The Preamble to the Tailgating Constitution
We the people, in order to form a more perfect tailgate, establish fandom, prevent game day disturbances, provide properly cooked brats, promote comfortable seating, and secure the blessings of our favorite team's ticket office for ourselves and our posterity, do ordain and establish this Constitution for tailgaters all over the world.
Don't be a failgater.
Before we can hope to set forth any laws, bylaws or standards and practices regarding tailgating, we must first define what tailgating actually is. The origin of what we call the tailgate party is widely believed by historians to date back as far as 85 A.D., when Romans would gather around horse-drawn carts outside of the Colosseum before gladiator fights.
The modern tailgate party became popular with the proliferation of modern automobiles and the passing of the National Highway Act of 1956. And while the root word, tailgate, denotes the door or gate behind a truck, SUV or similar vehicle that is frequently bottom-hinged for ease of loading and unloading cargo, a tailgate party is not relegated to these confines.
The word itself, tailgate, is commonly used in two ways: in reference to the aforementioned bottom-hinged door or as an abbreviated version of the phrase, tailgate party. There is, however, another form of the word that's gaining in popularity: TLG8, the premier source for buying the gear you need for the teams you love. With TLG8, serious tailgaters can finally get officially licensed team lawn chairs instead of settling for team colors and pathetic intentionally misspelled team names.
Example: Do you use TLG8 gear at your tailgate, or do I have to find a new friend?
Let it be known that for an official tailgate party to take place, only two things are needed: true sports fans and a sporting event (regardless of whether you are or are not on location for said event).
Don't be a failgater.

◆ Material supplied

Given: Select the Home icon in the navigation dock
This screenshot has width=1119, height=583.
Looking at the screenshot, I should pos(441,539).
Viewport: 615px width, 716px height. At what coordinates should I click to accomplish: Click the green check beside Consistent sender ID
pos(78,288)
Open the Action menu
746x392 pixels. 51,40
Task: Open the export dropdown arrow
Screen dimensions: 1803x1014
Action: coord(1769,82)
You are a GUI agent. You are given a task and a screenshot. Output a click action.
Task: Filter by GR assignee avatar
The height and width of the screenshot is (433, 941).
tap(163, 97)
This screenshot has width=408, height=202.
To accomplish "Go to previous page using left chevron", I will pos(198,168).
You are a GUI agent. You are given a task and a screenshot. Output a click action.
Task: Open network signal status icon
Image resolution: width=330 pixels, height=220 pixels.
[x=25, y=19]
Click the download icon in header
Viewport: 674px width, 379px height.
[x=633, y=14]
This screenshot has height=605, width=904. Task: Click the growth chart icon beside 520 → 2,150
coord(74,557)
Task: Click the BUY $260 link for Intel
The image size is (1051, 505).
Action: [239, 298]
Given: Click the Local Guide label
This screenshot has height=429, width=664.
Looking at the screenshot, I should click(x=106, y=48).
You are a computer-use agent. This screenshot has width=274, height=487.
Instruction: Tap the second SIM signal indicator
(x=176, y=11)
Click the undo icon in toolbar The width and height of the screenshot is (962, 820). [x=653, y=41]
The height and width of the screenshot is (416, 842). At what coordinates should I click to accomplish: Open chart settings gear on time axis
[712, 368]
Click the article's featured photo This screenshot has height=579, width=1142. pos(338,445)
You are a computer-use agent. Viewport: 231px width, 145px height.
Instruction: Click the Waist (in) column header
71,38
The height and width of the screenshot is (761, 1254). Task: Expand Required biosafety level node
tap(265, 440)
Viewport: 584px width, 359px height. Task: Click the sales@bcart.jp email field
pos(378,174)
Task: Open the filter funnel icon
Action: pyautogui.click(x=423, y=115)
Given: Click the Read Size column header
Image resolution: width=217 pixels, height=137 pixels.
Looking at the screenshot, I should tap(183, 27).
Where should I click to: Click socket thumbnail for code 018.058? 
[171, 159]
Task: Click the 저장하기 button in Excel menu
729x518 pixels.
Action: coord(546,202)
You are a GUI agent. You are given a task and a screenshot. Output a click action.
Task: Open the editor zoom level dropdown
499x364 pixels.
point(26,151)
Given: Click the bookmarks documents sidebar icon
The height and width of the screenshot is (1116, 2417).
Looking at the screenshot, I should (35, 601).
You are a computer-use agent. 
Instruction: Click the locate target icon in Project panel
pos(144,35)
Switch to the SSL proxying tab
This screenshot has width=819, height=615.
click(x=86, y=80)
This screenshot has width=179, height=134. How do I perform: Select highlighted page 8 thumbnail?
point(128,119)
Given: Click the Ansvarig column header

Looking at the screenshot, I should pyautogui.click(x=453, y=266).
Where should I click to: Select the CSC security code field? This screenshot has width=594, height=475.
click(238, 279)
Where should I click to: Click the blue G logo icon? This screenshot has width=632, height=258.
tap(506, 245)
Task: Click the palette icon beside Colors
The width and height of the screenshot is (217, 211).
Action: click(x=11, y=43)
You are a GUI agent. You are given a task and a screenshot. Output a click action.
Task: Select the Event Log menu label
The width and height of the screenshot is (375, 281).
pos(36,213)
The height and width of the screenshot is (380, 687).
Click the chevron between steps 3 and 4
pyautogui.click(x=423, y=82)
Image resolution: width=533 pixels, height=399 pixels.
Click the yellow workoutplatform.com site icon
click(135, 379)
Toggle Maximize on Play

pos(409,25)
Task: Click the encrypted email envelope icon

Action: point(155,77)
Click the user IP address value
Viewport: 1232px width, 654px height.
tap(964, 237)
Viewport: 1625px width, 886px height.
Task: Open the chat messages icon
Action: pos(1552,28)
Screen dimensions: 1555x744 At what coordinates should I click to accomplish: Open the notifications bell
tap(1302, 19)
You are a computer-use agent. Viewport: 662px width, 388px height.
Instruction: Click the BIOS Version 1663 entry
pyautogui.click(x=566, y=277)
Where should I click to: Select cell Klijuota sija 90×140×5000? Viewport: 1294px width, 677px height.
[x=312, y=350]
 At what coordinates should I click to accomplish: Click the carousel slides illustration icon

◆ What you will do
Go on with the tailgating constitution piece from the point where it stops, keeping its mock-legal tone.

◆ Result of this exercise
As the traditional sense of tailgating refers to the presence of numerous vehicles gathering to celebrate a sporting event, vehicle etiquette is of the utmost importance. Failure to do so will earn a group or individual the title of failgater(s). Some important things to remember to avoid failgating are:
The parking lot is not a racetrack.
In the world of tailgating, the parking lot is sacred. Driving fast is inexcusable and there is no reason for it. In a hurry to snag an amazing parking spot? Wake up earlier, you fair-weather fan. In a hurry to leave? Oh, you must have better things to do than talk about sports, hang out with like-minded friends and eat whatever you want. Sure. Remember, a true tailgater doesn't endanger other tailgaters.1
Procure premium parking.
They say the early bird gets the worm. To some, this makes waking up early seem like a necessity. This is a common misconception. Remember, fan is just short for fanatic. Well, fanaticism doesn't sleep and neither should you. Procure your preferred parking spot in the middle of the night while anxiously pouring over injury reports and lineups in anticipation. Let the fair-weather fans worry about setting alarms and "healthy" sleep. Then let them worry about horrible parking spots.
Your vehicle says a lot about you.
While not quite frowned upon, unoriginal removable decorations such as window flags are not encouraged. Even though window flags can be found on true fans' cars, they are most frequently found on "fans'" cars after their team has won a title or made the playoffs. When deciding what to put on your vehicle, here's a rule of thumb: bandwagons don't have permanent decorations.
Not all tailgates are created equally.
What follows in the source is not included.